Recentemente la Corte di Giustizia Europea, con la sentenza del 17 giugno 2021 nella causa C-597/19 ha avuto occasione di pronunciarsi in merito a pratiche di c.d. copyright troll.
Si tratta di un fenomeno diffusosi negli ultimi anni, che vede il soggetto contrattualmente titolare di un diritto d’autore, o diritti connessi, non sfruttare direttamente l’opera protetta, ma limitarsi a chiedere il risarcimento per le violazioni del proprio diritto.
A fronte di questa condotta, il Tribunale Belga che ha formulato la domanda pregiudiziale, ha chiesto alla Corte di Giustizia se un modello economico di business così configurato – basato sull’esistenza della pirateria invece che sulla lotta alla stessa – rientri nel disposto normativo del capo II della direttiva 2004/48 che tutela gli autori o licenziatari che sfruttano i diritti d’autore in modo regolare.
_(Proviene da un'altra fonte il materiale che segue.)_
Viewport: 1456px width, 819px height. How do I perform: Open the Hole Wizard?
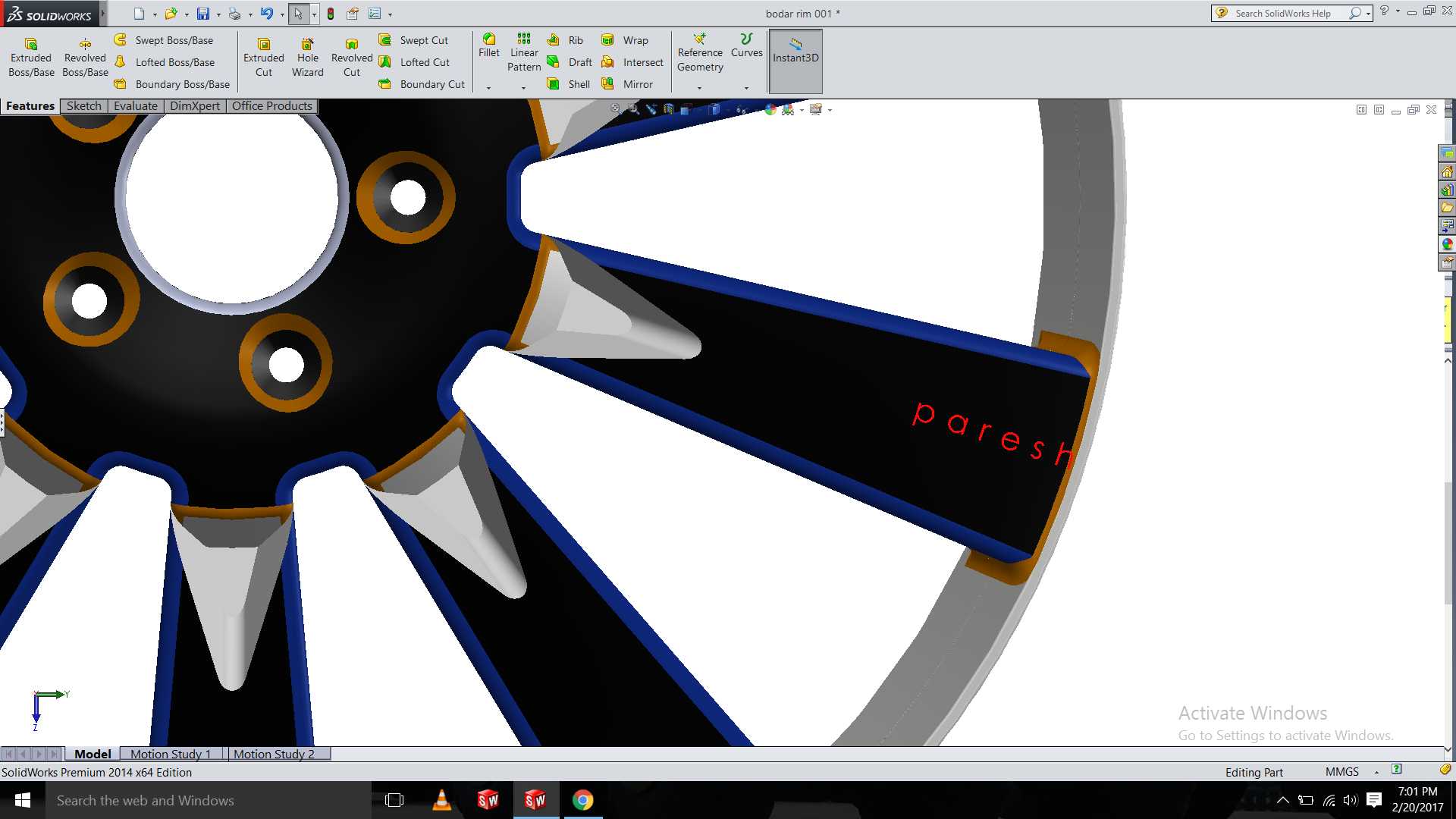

In particolare, il giudice a quo ha domandato se in questa situazione è possibile che il licenziatario dei diritti subisca un pregiudizio (ai sensi della direttiva 2004/48) per effetto della violazione.
La Corte preliminarmente ha evidenziato che l’articolo 4, lettera a), della direttiva 2004/48 non richiede che un titolare di diritti di proprietà intellettuale sfrutti effettivamente i propri diritti di proprietà intellettuale per accedere alle misure, procedure e mezzi di ricorso previsti dalla procedura.
Quanto alla possibilità che lo sfruttamento indiretto possa generare un pregiudizio per il titolare dei diritti, la Corte ha posto l’accento sulla volontà della direttiva in esame di garantire un livello elevato di tutela della proprietà intellettuale nel mercato interno, nonché sul fatto che l’eventuale mancato riconoscimento della tutela di questi diritti in capo a soggetti che si limitano a chiedere risarcimenti per presunte violazioni genererebbe un trattamento meno favorevole per i secondi rispetto ai soggetti che sfruttano l’opera in toto.
Quindi, la Corte ha riconosciuto che, in linea teorica, l’eventuale esercizio della tutela autorale esclusivamente mediante lo sfruttamento delle sue violazioni è di per sé consentito.
Rientra, però, nella competenza del giudice del rinvio – e quindi del Tribunale Belga che ha adito la Corte di Giustizia – l’accertamento di fatto che le misure, le procedure e i mezzi di ricorso volti a tutelare i diritti di proprietà intellettuale previsti dalla direttiva in esame siano leali ed equi e che vengano applicati in modalità di salvaguardia contro gli abusi.
Qualora il giudice del merito dovesse accertare la sussistenza di un abuso da parte del titolare dei diritti è legittimo, ai sensi dell’articolo 3 della direttiva 2004/48, respingere le richieste di tutela presentate dall’avente diritto.